Skeletal metastases from hepatocellular carcinoma (HCC) have been infrequently reported in the literature outside of Asian populations. Recent progress in HCC, including advancements in diagnostic imaging, has led to increased patient survival time, and thus an increased potential to develop secondary skeletal metastasis. We anticipate that this increased prevalence will be reflected in HCC populations throughout North American institutions.
We conducted a retrospective review of patients from 1985 to 2013 who presented with pathologically confirmed skeletal metastasis from HCC. Presentation of metastasis, disease progression, survival rate, and utilization of interventions and their effect on morbidity and mortality were identified from patients’ medical records.
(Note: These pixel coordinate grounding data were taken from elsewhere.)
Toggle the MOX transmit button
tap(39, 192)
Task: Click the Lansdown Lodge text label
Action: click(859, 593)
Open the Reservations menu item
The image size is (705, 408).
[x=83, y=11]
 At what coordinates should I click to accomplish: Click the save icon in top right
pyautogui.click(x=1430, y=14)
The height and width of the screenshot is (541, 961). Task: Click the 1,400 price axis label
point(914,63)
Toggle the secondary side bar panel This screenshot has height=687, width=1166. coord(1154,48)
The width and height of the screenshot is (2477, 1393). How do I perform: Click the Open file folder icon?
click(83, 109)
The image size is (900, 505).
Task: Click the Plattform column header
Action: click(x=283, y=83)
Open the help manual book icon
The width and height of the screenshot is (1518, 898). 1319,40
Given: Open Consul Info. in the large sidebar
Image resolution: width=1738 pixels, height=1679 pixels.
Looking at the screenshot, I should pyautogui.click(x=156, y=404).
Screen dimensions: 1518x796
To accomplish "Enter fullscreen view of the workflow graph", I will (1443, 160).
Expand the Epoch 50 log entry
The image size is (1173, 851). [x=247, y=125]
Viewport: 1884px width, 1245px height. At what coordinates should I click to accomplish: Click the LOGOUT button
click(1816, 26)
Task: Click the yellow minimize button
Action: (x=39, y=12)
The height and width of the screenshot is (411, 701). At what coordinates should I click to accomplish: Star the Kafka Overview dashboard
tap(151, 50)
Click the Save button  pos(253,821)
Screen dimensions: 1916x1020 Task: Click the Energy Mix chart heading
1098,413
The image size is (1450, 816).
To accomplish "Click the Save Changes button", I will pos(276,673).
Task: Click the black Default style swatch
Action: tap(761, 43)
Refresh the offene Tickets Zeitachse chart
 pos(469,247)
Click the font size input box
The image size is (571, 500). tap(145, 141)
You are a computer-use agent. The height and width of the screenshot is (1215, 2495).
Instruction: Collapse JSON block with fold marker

We identified a total of eight HCC patients with skeletal metastasis within this timeframe. Of these eight patients, four had no prior HCC diagnosis, and their symptomatic skeletal metastasis was their initial cause for presentation. Surgical intervention was indicated for two of these patients, and two were treated conservatively with external beam radiation, chemotherapy, or both. Four other patients had preexisting diagnosis of HCC before presenting with skeletal lesions. Surgical intervention was indicated in one patient, while the remaining three were treated exclusively with conservative measures, either external beam radiation or chemotherapy.
From this review, we found skeletal metastasis from HCC to consistently be a late manifestation of the disease. Treatment modalities of skeletal metastasis were appropriately implemented solely as palliative measures. Utilization of Mirel’s criteria and more temporizing means of fixation are relevant in determining the manner and means of surgical intervention.